I have a flowrun with some curious logs. The logs ...
# ask-community
d
I have a flowrun with some curious logs. The logs claim that the heartbeat was not detected and the flow was cancelled, but according to the server it was still running and I cancelled it manually just now. The id is 99b7bd01-7b90-4634-9718-8e2eab1c00b0. Thank you.
a
Thanks for sharing your flow run ID! Can you try the solution from this thread? https://discourse.prefect.io/t/flow-is-failing-with-an-error-message-no-heartbeat-detected-from-the-remote-task/79
d
The no heartbeat part was correct and I know what caused that. The problem was that prefect said it was cancelling the flow run, but the flow run never actually got cancelled. It was still in the running state many hours later.
a
I see. this must be some infrastructure issue.
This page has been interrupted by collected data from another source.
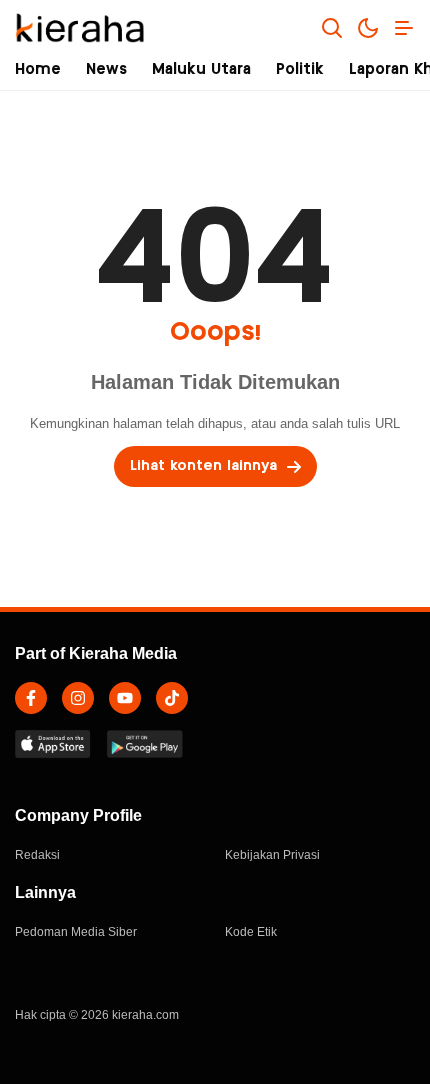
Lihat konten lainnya (203, 466)
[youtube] (125, 698)
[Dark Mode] (368, 28)
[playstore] (145, 744)
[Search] (332, 28)
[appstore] (53, 744)
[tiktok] (172, 698)
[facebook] (31, 698)
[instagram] (78, 698)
If you need help troubleshooting, can you share the flow and on what agent does it run?
d
The flowrun is https://cloud.prefect.io/anaconda/flow-run/99b7bd01-7b90-4634-9718-8e2eab1c00b0 The agent it was running on definitely has some problems and it is being replaced soon, I wouldn’t be surprised if it was misbehaving. But I thought the server should have killed it, there was even a message from the zombie killer in there.
a
I see. It looks like you already know the answer 🙂 we generally avoid killing flow runs by ourselves since it could be that your flow run is behaving fine but only something got wrong in the connection to the orchestration API.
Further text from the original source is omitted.